YOUR INSTRUCTIONS:
Starting at the line that contains "the left apartment?" and ending at the line that contains "tap(444, 128)", write out the material again with each click coordinate multiplied by 1.7 and rounded to a whole number, halves rounding up. Leave everything else on those lines as it is, including the viewport widths and heights.

=======

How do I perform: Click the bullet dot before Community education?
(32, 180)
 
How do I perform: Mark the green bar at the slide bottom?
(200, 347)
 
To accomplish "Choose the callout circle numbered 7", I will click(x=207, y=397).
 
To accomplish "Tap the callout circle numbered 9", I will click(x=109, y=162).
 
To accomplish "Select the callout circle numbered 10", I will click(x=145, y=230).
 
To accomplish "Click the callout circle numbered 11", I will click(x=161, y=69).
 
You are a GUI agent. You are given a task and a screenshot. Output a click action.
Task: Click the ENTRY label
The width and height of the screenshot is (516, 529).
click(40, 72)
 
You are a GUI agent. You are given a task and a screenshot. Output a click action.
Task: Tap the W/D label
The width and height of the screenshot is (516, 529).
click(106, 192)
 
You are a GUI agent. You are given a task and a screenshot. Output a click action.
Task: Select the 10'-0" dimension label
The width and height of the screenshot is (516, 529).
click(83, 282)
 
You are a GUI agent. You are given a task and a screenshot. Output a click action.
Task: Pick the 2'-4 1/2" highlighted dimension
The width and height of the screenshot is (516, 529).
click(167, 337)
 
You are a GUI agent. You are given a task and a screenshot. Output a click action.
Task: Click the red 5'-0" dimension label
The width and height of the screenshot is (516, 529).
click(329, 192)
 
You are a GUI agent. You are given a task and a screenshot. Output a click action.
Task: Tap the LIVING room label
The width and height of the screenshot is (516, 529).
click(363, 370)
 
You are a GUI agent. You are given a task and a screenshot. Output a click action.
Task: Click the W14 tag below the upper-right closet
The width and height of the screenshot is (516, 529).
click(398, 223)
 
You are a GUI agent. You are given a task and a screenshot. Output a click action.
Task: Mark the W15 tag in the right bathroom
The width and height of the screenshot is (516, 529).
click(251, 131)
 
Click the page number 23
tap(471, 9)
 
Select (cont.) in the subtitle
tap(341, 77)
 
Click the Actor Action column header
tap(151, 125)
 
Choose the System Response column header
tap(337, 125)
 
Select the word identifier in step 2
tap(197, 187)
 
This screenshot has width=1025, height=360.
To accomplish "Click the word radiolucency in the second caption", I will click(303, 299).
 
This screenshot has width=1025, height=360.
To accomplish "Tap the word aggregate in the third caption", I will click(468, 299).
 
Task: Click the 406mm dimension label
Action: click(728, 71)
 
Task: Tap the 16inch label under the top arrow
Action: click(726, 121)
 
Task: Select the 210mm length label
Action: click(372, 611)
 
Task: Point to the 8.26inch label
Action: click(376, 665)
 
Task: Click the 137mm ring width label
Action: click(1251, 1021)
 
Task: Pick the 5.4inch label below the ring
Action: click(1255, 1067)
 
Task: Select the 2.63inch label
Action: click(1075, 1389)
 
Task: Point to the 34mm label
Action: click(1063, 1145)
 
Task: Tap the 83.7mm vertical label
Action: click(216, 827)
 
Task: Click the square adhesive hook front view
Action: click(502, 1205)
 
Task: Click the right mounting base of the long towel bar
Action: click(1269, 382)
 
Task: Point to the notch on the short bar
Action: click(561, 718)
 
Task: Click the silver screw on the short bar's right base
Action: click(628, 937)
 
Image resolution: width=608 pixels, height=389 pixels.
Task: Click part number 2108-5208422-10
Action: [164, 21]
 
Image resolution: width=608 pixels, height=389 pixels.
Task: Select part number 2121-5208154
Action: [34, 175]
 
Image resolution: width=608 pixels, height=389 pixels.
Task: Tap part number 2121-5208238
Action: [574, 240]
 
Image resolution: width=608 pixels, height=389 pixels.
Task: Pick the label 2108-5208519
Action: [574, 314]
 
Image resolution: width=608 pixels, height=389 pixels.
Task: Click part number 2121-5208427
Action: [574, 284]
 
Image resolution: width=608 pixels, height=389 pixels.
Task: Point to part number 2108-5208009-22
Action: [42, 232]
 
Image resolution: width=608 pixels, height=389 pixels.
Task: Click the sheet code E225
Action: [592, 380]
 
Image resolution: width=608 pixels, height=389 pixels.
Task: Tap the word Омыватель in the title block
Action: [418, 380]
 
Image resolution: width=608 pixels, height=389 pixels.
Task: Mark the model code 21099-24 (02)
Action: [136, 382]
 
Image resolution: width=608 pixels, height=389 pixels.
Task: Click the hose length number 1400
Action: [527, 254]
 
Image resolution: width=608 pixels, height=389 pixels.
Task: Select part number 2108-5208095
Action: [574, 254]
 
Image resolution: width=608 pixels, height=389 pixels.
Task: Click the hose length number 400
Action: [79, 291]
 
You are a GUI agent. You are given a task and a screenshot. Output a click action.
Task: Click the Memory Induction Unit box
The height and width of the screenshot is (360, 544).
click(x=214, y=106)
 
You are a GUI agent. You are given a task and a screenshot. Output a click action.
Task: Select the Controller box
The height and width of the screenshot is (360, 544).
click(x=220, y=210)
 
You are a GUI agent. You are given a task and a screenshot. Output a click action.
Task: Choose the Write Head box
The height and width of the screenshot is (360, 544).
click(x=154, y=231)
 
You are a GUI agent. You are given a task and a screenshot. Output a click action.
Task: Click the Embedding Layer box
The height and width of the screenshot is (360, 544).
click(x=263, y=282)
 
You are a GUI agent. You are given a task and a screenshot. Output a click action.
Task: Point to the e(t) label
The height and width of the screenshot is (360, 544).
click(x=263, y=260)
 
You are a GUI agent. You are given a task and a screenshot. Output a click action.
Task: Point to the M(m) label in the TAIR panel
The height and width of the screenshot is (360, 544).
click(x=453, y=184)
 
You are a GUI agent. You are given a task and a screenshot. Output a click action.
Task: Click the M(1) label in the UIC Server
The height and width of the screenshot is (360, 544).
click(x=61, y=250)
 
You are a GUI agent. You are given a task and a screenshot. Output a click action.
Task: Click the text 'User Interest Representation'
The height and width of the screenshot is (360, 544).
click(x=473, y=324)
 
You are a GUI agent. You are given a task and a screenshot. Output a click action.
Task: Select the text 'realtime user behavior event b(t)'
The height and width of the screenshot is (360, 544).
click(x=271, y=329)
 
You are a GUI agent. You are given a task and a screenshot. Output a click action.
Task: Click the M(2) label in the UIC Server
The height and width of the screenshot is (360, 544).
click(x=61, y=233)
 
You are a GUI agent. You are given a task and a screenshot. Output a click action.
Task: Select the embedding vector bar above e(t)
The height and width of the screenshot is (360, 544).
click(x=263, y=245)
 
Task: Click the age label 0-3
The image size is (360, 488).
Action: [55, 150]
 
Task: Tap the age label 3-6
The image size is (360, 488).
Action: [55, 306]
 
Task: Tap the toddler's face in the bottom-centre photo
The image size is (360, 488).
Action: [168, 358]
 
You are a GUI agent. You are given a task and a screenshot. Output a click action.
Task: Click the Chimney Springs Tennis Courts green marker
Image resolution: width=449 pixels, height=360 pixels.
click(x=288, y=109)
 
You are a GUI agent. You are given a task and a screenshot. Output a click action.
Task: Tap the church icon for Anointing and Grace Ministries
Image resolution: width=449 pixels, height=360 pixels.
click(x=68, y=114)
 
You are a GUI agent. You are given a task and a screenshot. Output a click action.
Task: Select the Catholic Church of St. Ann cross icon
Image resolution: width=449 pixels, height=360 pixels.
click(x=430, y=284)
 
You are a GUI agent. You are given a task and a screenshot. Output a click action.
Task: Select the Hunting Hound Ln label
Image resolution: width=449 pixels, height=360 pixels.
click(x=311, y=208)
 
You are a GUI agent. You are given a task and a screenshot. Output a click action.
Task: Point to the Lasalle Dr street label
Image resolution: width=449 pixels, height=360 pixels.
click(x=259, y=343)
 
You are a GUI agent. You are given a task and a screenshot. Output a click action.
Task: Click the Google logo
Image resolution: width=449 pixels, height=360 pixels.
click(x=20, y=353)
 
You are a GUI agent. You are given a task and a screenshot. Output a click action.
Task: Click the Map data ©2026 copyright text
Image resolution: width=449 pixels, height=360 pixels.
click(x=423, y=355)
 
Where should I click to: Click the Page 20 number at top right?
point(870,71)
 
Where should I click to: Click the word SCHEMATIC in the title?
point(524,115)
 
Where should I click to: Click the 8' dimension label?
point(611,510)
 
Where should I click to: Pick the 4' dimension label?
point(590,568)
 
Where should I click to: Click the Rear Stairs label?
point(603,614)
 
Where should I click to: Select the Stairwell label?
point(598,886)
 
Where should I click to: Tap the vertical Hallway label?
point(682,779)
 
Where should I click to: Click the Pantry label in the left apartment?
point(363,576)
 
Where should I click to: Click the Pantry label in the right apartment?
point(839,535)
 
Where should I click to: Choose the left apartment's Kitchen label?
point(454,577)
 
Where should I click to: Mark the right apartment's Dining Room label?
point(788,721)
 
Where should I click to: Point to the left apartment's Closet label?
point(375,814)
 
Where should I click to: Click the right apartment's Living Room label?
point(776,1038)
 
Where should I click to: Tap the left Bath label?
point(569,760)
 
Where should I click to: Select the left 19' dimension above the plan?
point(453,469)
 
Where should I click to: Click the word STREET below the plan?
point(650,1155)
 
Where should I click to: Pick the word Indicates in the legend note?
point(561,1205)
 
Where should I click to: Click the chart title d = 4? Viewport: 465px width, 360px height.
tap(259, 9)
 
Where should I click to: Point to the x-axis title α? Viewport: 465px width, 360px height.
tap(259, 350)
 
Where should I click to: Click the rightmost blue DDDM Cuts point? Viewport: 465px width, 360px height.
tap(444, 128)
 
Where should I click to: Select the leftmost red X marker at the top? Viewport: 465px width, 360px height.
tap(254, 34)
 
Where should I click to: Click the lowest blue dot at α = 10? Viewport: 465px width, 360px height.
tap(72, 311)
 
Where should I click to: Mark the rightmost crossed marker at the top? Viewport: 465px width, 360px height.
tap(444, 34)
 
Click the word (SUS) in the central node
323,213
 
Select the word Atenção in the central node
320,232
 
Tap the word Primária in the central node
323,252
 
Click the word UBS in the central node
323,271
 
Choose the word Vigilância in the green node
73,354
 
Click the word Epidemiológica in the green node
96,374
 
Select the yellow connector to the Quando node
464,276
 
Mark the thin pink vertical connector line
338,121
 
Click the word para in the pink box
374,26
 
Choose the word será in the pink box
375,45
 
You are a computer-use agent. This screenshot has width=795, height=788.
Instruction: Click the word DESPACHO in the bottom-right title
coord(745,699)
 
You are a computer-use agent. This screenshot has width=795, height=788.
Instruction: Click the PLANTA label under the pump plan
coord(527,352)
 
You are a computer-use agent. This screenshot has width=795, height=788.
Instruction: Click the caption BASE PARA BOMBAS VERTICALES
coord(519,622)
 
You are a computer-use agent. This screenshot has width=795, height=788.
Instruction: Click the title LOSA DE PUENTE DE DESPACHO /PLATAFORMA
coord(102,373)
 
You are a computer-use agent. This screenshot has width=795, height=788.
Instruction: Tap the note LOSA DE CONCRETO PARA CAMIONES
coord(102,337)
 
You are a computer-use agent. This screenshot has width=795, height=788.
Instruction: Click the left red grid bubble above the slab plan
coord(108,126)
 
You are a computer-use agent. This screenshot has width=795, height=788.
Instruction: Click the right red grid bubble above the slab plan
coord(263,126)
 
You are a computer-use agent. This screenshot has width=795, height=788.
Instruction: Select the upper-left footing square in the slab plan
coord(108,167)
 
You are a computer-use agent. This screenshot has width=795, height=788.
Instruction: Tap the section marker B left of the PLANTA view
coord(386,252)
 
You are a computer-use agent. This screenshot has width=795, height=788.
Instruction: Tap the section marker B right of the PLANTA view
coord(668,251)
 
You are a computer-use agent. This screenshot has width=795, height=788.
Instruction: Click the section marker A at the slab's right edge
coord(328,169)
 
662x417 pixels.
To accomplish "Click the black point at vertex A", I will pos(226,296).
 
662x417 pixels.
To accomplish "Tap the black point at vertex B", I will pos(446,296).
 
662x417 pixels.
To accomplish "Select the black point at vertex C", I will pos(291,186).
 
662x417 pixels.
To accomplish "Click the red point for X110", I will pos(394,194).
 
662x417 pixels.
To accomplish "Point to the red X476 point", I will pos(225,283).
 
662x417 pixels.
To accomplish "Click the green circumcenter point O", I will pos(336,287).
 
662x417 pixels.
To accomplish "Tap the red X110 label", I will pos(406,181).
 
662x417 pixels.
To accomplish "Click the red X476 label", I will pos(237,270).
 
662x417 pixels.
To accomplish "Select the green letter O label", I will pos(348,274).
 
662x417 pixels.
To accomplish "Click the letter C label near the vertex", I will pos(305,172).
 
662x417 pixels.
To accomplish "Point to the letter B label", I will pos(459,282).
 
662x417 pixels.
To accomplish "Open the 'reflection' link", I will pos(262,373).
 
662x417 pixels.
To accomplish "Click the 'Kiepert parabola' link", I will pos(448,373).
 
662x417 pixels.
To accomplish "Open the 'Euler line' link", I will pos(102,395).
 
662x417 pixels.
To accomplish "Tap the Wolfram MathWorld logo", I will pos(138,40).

=======

RESULT FOR THIS EXERCISE:
Where should I click to: Click the Pantry label in the left apartment?
point(617,979)
 
Where should I click to: Click the Pantry label in the right apartment?
point(1426,910)
 
Where should I click to: Choose the left apartment's Kitchen label?
point(772,981)
 
Where should I click to: Mark the right apartment's Dining Room label?
point(1340,1226)
 
Where should I click to: Point to the left apartment's Closet label?
point(638,1384)
 
Where should I click to: Click the right apartment's Living Room label?
point(1319,1765)
 
Where should I click to: Tap the left Bath label?
point(967,1292)
 
Where should I click to: Select the left 19' dimension above the plan?
point(770,797)
 
Where should I click to: Click the word STREET below the plan?
point(1105,1964)
 
Where should I click to: Pick the word Indicates in the legend note?
point(954,2049)
 
Where should I click to: Click the chart title d = 4? Viewport: 465px width, 360px height.
tap(440, 15)
 
Where should I click to: Point to the x-axis title α? Viewport: 465px width, 360px height.
tap(440, 595)
 
Where should I click to: Click the rightmost blue DDDM Cuts point? Viewport: 465px width, 360px height.
tap(755, 218)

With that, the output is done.